A fantastic spell of pressure from Tonga saw them attack New Zealand through 16 phases, before Kurt Morath was content on kicking them on to the scoreboard with a penalty on 26 minutes.
The All Blacks had a clear overlap to score a second try just a a few moments later, but Waisake Naholo was guilty of his side’s fourth handling error of the evening, carrying over from some sloppy play against Georgia.
Further uncharacteristically poor finishing looked as if it may prove costly for New Zealand, but the second try came through veteran prop Tony Woodcock who smashed over the line from close range.

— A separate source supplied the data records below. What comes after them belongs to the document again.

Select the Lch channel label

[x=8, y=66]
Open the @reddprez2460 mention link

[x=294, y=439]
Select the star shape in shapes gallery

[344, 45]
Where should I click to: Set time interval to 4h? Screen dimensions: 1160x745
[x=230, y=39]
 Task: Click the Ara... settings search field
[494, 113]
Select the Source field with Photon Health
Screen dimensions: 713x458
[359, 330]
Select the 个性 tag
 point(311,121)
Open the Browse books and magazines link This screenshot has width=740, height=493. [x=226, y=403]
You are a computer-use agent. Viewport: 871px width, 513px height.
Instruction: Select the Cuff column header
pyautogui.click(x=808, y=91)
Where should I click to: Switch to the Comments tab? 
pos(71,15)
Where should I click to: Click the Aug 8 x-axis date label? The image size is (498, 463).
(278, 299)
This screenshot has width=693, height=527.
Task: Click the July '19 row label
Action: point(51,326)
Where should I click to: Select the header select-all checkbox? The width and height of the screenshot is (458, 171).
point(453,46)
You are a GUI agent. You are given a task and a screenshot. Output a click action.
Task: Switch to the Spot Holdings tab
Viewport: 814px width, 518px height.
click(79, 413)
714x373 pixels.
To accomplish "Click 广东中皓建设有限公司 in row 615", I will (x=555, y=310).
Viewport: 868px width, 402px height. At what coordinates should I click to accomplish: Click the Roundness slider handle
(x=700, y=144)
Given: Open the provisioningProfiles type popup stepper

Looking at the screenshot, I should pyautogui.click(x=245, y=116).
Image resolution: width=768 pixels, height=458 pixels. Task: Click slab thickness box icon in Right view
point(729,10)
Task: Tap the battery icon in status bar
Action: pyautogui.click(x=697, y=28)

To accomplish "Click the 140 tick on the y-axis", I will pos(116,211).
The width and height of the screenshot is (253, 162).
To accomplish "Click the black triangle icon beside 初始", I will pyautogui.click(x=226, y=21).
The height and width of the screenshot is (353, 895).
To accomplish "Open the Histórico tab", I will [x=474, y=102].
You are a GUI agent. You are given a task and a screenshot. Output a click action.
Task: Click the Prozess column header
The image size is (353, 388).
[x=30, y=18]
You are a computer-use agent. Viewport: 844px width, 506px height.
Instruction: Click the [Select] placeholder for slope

Ben Smith was harshly penalised for a falling tip tackle, and Tonga charged toward the try line from the resulting lineout.
New Zealand found themselves a man short with two minutes of the half to play, as stand-in skipper Kieran Read illegally felled the rolling Tongan maul and was sent to the sin bin.
Tonga won four consecutive scrum penalties and referee John Lacey warned the Champions that one more would result in the penalty try.
A pile of bodies poured over the line with the clock in the red zone, but the TMO adjudged that there was no evidence of the ball being grounded, and the All Blacks would have been the happier side to hear the half time whistle, and hold on to their 14-3 lead.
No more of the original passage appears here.